Last Updated Jun 23, 2010 8:28 PM EDT
The judge granted Google's motion for summary judgment based on the Digital Millennium Copyright Act safe harbor provisions.
Viacom-Google summary judgement opinion Cutting through the legalese, Google followed the letter of the DMCA. It provided a platform on which users could post and access material, and did not monitor the content, but accepted infringement complaints and removed material that infringed copyright.
Viacom wanted to convince the court that Google should have known and liked to make advertising money off its video clips that appeared on YouTube -- which was nothing compared to the enormous volume uploaded every day. It wanted the court to treat Google differently than the law specified, and so was disappointed.

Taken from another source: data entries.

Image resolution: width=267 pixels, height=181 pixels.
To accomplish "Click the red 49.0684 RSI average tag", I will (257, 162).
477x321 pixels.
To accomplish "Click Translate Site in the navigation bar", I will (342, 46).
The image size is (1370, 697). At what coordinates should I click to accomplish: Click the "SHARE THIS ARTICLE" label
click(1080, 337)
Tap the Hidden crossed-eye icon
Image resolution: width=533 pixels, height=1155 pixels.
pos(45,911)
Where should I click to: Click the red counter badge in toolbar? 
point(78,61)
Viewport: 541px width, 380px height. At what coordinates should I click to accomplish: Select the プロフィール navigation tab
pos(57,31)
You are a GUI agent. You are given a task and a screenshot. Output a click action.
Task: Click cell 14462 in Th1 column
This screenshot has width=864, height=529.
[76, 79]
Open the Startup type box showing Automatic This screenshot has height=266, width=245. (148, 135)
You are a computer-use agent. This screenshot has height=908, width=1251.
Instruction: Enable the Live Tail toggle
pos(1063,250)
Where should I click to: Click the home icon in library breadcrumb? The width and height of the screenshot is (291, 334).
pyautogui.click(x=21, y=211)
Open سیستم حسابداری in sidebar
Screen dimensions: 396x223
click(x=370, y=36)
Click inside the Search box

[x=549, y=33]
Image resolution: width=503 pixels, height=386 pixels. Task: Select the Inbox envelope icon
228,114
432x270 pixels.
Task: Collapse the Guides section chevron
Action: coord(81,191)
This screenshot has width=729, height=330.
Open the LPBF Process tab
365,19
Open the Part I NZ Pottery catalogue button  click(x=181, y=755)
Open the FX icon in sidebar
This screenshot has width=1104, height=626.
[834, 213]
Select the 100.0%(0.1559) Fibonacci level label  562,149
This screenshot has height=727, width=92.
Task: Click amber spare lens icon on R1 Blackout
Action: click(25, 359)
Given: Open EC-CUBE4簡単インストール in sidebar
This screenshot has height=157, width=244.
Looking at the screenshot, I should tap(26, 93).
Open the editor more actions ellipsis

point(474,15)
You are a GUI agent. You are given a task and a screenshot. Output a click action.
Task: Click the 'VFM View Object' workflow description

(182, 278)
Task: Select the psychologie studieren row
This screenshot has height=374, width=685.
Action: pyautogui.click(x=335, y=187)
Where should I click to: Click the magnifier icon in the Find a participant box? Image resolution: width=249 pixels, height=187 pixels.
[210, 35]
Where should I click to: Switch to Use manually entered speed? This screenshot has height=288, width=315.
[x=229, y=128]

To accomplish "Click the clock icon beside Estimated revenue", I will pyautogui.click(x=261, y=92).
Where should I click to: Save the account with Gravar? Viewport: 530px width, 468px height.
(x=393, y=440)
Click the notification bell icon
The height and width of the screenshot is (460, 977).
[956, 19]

Viacom didn't use common sense and didn't think through how strongly the law stood on Google's side. This was a classic case of a corporate pissing match. Had Viacom executives really been interested in the welfare of the company, they'd have realized that trying to stop out all cases of infringement would be impossible. Instead of doing the impossible, they would have focused on the possible -- setting up their own clips on YouTube, sharing ad revenue with the large audiences that Google could provide, and then using links to bring consumers to Viacom's own site for complete programs and accompanying advertising. They could have turned the situation into a business triumph. Only, winning the ego game was more important, and, as a result, Viacom lost it all.